# Task brief
Please quote the part of the post on taxes and class warfare starting with "And baseball reporters" and going on through "the human condition.", word for word.

# Extract to read
And for Democrats, I might add.
People who report and comment on the news are smart enough to figure this stuff out and at the same time it's entirely possible that they really don't get it.
Still, I wonder: ESPN would never send someone out to cover an upcoming three game series between the Yankees and the Red Sox who would say that one team or the other would sweep the series because it had a pitcher against whom the other had not had a hit in seven years. People who cover baseball know the game well enough to know that pitcher could not pitch all three games. That's not how baseball works. Pitchers rarely start games, except in the most dire of circumstances, any more frequently than once every four days.
And baseball reporters know that.
And, by the way, those who play the game know that, too.
So, in the story alluded to, above, we have someone covering the impact of taxes on earnings--and someone paying those taxes--both of whom are ignorant of how taxes work!
One of them is misleading an audience and the other is contemplating a course of action that will cause serious economic detriment to herself.
If this is ignorance or if it is a guileful attempt to mislead others it does not portend well for democracy or reflect positively on the human condition.
I think I'd rather believe that the dentist and the reporter are doing that, rather than believe that they are so ignorant about something so vital to their own well being that they are doing self destructive things as they try to maximize their well being.
I'd rather believe that someone would lie to damage the other side in the ongoing class war, on the one hand, and the war for audience, on the other. Wowsers!
I'd rather believe people are that dishonest than believe they are that stupid. I don't know that I do believe that, but I know that's what I'd rather believe.
I guess that means I get the Lily, today.
Friday, September 12, 2008
class warfare
One of these days I'd like someone to say, in response to this "argument," that the changing of those marginal rates downward by the Bush administration was also "class warfare." The destruction of unions, the tax structure favoring the wealthy, the subsidies and tax credits handed out to people and corporations who are in that $250,000 a year + class while similar breaks and subsidies for middle income families are cut--all that amounts to redistribution of the wealth and class warfare that is waged by the "side" wearing the same colors as Mr. O.
There is no other answer that has integrity and in the end none that really make ssense.
You cannot win that argument, Barak, until you frankly say that groups are constantly vying with one another in this economy about how the income is divided and that this is a legitimate vying and that we need to acknowledge that and put it on the table where we can openly engage in some rule making to govern the process and make it fair. That would simplify all this considerably, wouldn't it?
The way it is right now it's an unregulated war and a denied war--so those waging it aren't scrutinized or held in check by concepts of fairness applied to their behavior...not exactly harmony, is it? Peace? Equality? People who have it can portray themselves as exploited by taxes and never have to explain how they exploited others by using the government to get it, in the first place.
Our incomes are not "ours" in the sense that no one else contributed to our making it. We are part of a system and we take our incomes out of a system, benefitting from the efforts and investments (especially public investments) of others. We all owe the system so as to keep it working for us and for others as it does. We are all in this together. It's an interdependent community.
Why is it so radical to propose that people who take more out of this economy--and have the power to structure it so that they do take more out than others--should not be required to pay more to keep it working for them?
Who is offended when people who sit in the best seats pay for the highest priced tickets?
Class warfare? Duh!
Say it, Barak. Own it. It's true.
And as long as we deny it then it cannot, as it is the function of the truth to do, set us free.

# Supplied data
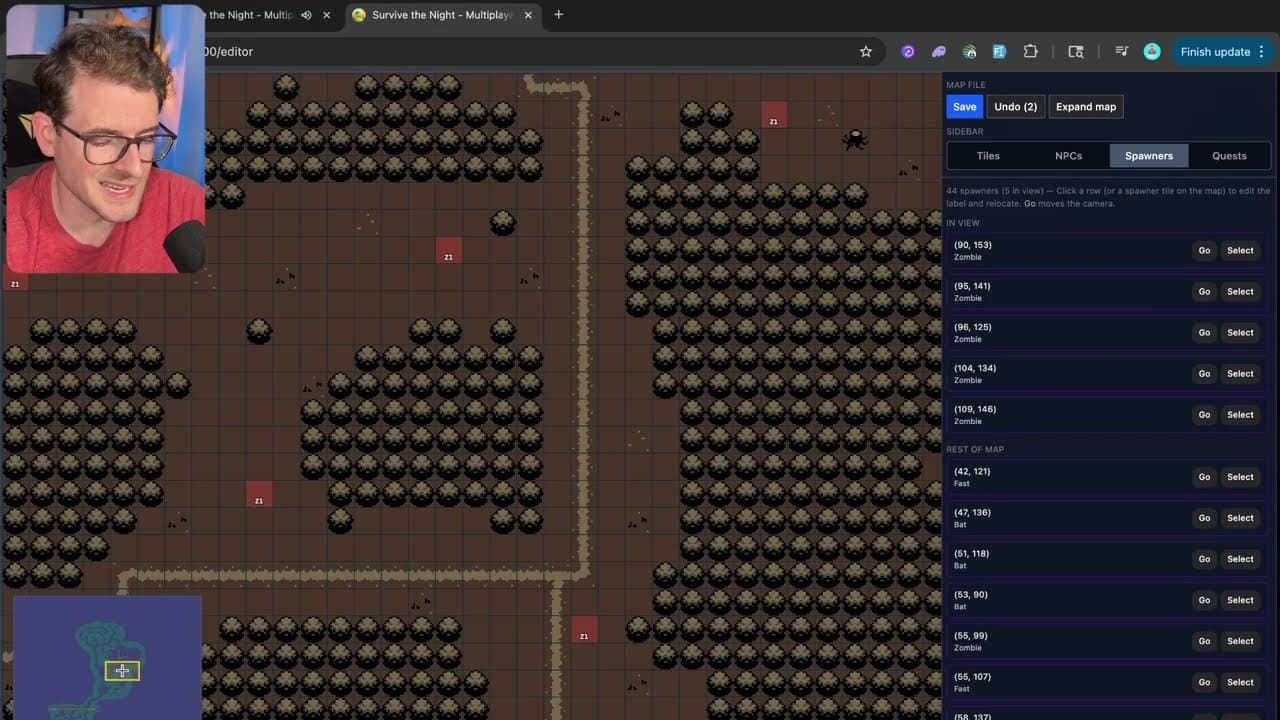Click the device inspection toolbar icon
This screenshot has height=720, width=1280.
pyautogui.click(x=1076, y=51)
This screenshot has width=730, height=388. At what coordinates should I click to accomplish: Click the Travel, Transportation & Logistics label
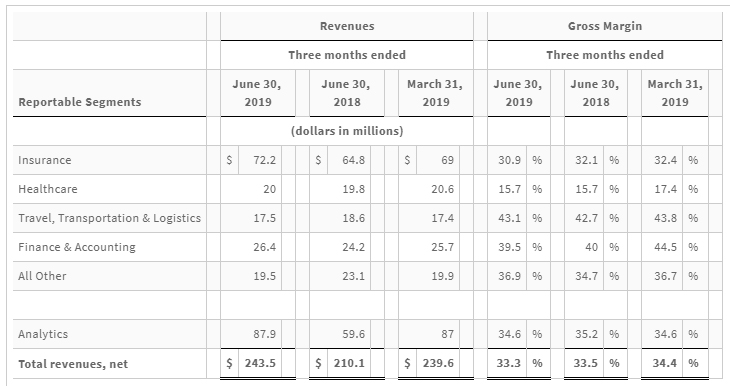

# Solution for this problem
And baseball reporters know that.
And, by the way, those who play the game know that, too.
So, in the story alluded to, above, we have someone covering the impact of taxes on earnings--and someone paying those taxes--both of whom are ignorant of how taxes work!
One of them is misleading an audience and the other is contemplating a course of action that will cause serious economic detriment to herself.
If this is ignorance or if it is a guileful attempt to mislead others it does not portend well for democracy or reflect positively on the human condition.